Here we present a scenario that decay instability can occur simultaneously at various angles to the mean magnetic field, generating a number of second-order fluctuations or waves (after the pump wave as the first-order fluctuation). We refer to the simultaneous decay as “multi-channel couplings” following the notion in scattering theory, for example, coupled channels in nuclear reactions (see, e.g., Tamura1969; Tobocman1975). Our goal is to study the hypothesis or the scenario of the multi-channel coupling by running a three-dimensional hybrid plasma simulation in a low-beta plasma setup.

2 Hybrid plasma simulation

## 2.1 Simulation run

A hybrid plasma simulation is carried out to verify the hypothesis of the multi-channel coupling in the low-beta decay instability. We use the AIKEF hybrid code in a three-dimensional spatial configuration. The size of the simulation box in each direction is L=288di, and (576)3 computational cells are set, containing 1000 super-particles in each cell. The length scale is normalized to the ion inertia length ${d}_{i}={V}_{\mathrm{A}}/{\mathrm{\Omega }}_{\mathrm{p}}$, where VA and Ωp are the Alfvén velocity and the ion gyro-frequency (for protons), respectively. The values of ion and electron betas used in the simulation are ${\mathit{\beta }}_{i}={\mathit{\beta }}_{e}=\mathrm{0.01}$. This low value of beta (the equivalent fluid beta in the simulation is β=0.02) ensures a faster linear growth and an earlier nonlinear saturation of the parametric instabilities. The magnetic-field amplitude of the Alfvén pump wave (normalized to the value of the background magnetic field) has a value of 0.2. The simulation is halted at a time of tΩp=600, shortly after the saturation of the decay instability.

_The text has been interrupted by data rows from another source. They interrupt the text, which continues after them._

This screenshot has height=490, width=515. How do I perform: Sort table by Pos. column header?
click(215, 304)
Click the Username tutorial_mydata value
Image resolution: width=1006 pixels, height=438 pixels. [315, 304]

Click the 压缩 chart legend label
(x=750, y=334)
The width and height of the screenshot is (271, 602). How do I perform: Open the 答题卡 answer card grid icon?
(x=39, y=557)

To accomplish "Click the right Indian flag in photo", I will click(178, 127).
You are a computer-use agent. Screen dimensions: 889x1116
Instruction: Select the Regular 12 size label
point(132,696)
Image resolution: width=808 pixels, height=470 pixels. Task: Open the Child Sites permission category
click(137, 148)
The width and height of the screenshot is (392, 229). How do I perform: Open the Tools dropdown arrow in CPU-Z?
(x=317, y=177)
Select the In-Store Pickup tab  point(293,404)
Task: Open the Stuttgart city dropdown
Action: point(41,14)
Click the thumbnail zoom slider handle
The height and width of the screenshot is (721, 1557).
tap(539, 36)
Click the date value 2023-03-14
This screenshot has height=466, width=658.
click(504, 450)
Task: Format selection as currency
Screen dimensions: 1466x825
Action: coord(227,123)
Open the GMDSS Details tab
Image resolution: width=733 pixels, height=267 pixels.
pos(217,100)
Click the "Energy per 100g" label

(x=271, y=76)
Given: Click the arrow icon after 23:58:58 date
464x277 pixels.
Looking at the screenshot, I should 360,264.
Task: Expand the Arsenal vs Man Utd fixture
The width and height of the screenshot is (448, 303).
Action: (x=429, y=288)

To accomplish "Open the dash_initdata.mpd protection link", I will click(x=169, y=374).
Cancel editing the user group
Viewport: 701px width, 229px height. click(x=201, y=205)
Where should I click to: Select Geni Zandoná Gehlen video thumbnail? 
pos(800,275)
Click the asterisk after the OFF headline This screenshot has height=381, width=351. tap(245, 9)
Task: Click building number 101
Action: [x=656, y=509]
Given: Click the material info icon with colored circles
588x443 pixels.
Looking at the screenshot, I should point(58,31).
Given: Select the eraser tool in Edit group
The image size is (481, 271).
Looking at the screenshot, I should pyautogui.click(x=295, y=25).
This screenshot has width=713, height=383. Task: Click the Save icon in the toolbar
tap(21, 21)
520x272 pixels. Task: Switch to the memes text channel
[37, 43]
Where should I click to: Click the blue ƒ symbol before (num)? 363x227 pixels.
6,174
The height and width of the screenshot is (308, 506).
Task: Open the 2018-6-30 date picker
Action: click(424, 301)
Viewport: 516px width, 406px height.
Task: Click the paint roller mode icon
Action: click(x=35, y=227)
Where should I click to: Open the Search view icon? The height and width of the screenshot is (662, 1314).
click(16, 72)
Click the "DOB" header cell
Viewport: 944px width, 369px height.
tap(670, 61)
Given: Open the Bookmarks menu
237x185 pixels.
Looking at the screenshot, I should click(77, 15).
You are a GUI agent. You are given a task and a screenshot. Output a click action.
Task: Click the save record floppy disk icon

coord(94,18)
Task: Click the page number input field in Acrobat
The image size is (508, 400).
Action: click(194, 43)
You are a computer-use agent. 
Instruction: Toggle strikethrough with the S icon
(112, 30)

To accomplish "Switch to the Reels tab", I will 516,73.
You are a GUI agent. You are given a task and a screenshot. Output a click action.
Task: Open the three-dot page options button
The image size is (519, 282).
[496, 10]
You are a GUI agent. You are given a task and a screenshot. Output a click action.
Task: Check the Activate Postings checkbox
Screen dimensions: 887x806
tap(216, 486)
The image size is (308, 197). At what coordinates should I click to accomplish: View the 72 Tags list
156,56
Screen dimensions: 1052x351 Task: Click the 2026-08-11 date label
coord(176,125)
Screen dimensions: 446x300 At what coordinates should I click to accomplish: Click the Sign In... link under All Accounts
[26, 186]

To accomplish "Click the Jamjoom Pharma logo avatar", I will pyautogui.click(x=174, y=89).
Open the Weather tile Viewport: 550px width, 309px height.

Figure 2 displays the time evolution of the fluctuation energy for the field-aligned pump wave (Alfvén mode A1) which represents the Fourier mode $\left({m}_{‖},{m}_{⟂}\right)=\left(\mathrm{10},\mathrm{0}\right)$, (${m}_{\parallel \left(⟂\right)}={k}_{\parallel \left(⟂\right)}L/\mathrm{2}\mathit{\pi }$), and the daughters ${A}_{\mathrm{2}}^{\left(\mathrm{0}\right)},{A}_{\mathrm{2}}^{\left(-\right)},{A}_{\mathrm{2}}^{\left(--\right)},{A}_{\mathrm{3}}^{\left(---\right)}$ and ${S}_{\mathrm{2}}^{\left(\mathrm{0}\right)}$, ${S}_{\mathrm{2}}^{\left(-\right)}$, ${S}_{\mathrm{2}}^{\left(--\right)}$, ${S}_{\mathrm{3}}^{\left(---\right)}$, respectively, in the parallel and perpendicular wavenumber domains. Counter-propagating Alfvén daughter modes (to the pump wave propagation direction) and sound daughter modes start to develop simultaneously, and the fluctuation energy increases both along the mean magnetic field and in the oblique directions to the mean field. The mode number for the parallel-propagating Alfvén lower sideband mode is ${m}_{\parallel }=-\mathrm{9}$, while the corresponding sound mode has a mode number of ${m}_{\parallel }=\mathrm{19}$, satisfying the three-wave coupling rule. An exponential growth of the fluctuation energy represents the linear stage of the decay instability. Both parallel (or field-aligned) propagating waves and obliquely propagating waves grow simultaneously. The slope of the wave growth is nearly the same between the magnetic mode and the sound mode at lower propagation angles to the mean magnetic field (typically up to 40). The decay instability then becomes saturated at a time of tΩp=300. It is interesting to note that the pump Alfvén wave still dominates the fluctuation energy in the system. The low level of the amplitude of the magnetic field and density daughter modes in Fig. 2 could be a consequence of the lower level of the fluctuation background developed in the three-dimensional system with respect to that one developed in a two-dimensional system with equivalent characteristics. The obliquely propagating modes are strong enough and compete against the parallel-propagating modes in the linear stage. At later times (tΩp>300) the fluctuation energy decreases at larger propagation angles to the mean field.

Figure 2Time evolution of the magnetic field (a) and density (b) fluctuations: Alfvén field-aligned pump A1, Alfvén daughter A2 at selected perpendicular Fourier modes, and corresponding longitudinal daughter modes S2 provided by the three-dimensional hybrid simulation. Symbols of “${A}_{\mathrm{2}}^{\left(\mathrm{0}\right)}$”, “${A}_{\mathrm{2}}^{\left(-\right)}$”, “${A}_{\mathrm{2}}^{\left(--\right)}$”, “${A}_{\mathrm{2}}^{\left(---\right)}$”, and “${S}_{\mathrm{2}}^{\left(\mathrm{0}\right)}$”, “${S}_{\mathrm{2}}^{\left(-\right)}$”, “${S}_{\mathrm{2}}^{\left(--\right)}$”, “${S}_{\mathrm{2}}^{\left(---\right)}$” denote the mode m numbers (−9; 0, 3, 8, 12) and (19; 0, 3, 8, 12), respectively. The propagation angles θ of the density daughter modes have values close to 10 (dotted), 20 (dashed), and 30 (dashed dotted).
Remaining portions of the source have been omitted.